▶ Task directions:
Copy each line below exactly as it appears. Pictures are to be omitted.

*** Extracted data Section Begins ***

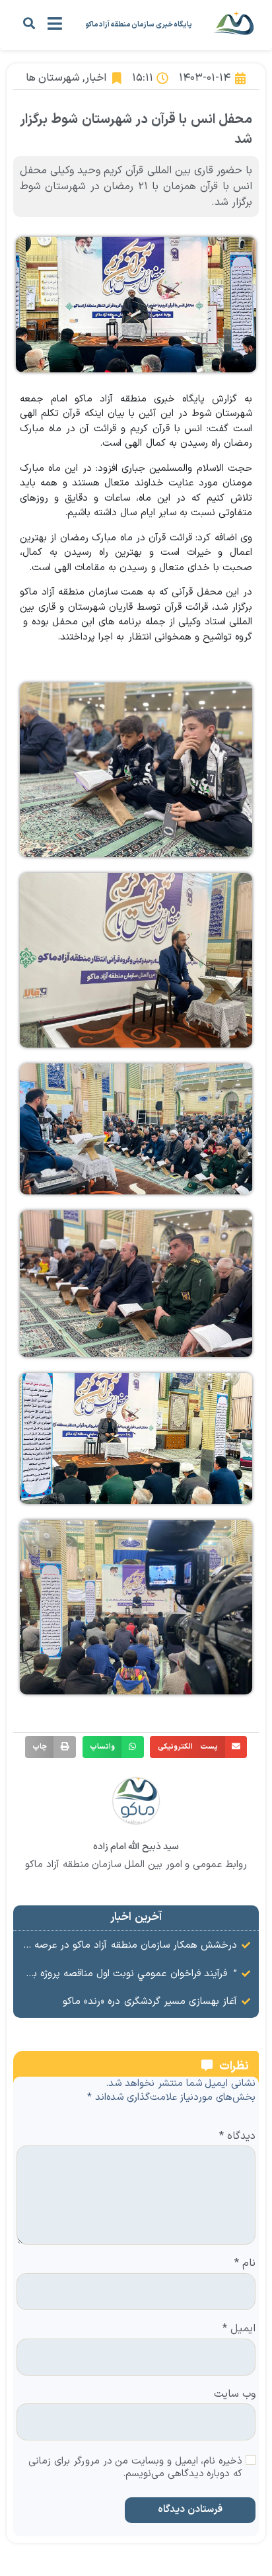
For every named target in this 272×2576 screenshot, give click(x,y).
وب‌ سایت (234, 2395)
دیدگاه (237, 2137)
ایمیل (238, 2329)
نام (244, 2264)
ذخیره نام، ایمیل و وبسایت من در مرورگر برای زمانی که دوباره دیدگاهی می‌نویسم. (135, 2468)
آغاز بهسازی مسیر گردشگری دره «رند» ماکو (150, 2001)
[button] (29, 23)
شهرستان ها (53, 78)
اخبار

*** Extracted data Section Ends ***

▶ Task result:
For every named target in this 272×2576 screenshot, give click(x,y).
وب‌ سایت (234, 2395)
دیدگاه (237, 2137)
ایمیل (238, 2329)
نام (244, 2264)
ذخیره نام، ایمیل و وبسایت من در مرورگر برای زمانی که دوباره دیدگاهی می‌نویسم. (135, 2468)
آغاز بهسازی مسیر گردشگری دره «رند» ماکو (150, 2001)
[button] (29, 23)
شهرستان ها (53, 78)
اخبار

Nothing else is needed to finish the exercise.